Fonetische uitspraak
Engelse spelling van spirituele Sikh-namen is fonetisch, omdat het is afgeleid van het Gurmukhi-schrift. Verschillende spellingen kunnen hetzelfde klinken, of zijn simplistische spellingen van Gurmukhi-medeklinkers voorgesteld door de Engelse letter D, maar die duidelijk verschillende geluiden hebben:
- D: tong tegen de achterkant van de boventanden gedrukt
- Dh: tong tegen de achterkant van de boventanden gezogen met een trekje lucht
- Dd: tong krult terug om het dak van de mond achter de tandvleesrand te raken
- Ddh: tong krult terug om het dak van de mond achter de tandvleesrand aan te raken, opgezogen met een trekje lucht
aanpassingen
Spirituele namen die beginnen met D kunnen worden gecombineerd met andere Sikh-namen.
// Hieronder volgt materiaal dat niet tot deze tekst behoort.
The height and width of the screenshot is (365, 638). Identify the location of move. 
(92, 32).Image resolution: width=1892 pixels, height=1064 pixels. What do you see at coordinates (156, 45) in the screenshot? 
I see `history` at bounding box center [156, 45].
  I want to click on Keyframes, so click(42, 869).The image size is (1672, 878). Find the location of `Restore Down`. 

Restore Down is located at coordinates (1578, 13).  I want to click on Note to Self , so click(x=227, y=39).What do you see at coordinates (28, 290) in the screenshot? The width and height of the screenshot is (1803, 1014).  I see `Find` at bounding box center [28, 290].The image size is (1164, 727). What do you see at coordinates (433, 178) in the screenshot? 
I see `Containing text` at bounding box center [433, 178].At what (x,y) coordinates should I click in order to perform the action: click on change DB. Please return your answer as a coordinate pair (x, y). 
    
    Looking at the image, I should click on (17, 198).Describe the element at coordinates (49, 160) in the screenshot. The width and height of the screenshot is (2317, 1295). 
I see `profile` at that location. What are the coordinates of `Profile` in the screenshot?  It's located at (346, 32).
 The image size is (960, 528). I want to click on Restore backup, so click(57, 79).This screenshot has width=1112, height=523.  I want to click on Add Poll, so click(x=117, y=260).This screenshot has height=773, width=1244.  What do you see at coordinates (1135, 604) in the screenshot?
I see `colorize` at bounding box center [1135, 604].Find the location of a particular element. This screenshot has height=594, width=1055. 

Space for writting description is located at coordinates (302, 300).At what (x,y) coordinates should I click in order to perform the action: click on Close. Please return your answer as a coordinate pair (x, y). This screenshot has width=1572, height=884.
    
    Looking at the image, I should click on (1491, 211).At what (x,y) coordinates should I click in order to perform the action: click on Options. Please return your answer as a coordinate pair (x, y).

Door een voorvoegsel of achtervoegsel toe te voegen, is het mogelijk om unieke babynamen voor mannen of vrouwen te maken. Sikh-namen zijn over het algemeen geschikt voor jongens of meisjes. Sommige namen kunnen echter van nature mannelijker (m.) Of vrouwelijk (f.) Zijn. In het Sikhisme eindigen alle meisjesnamen op Kaur (prinses) en alle jongensnamen op Singh (leeuw).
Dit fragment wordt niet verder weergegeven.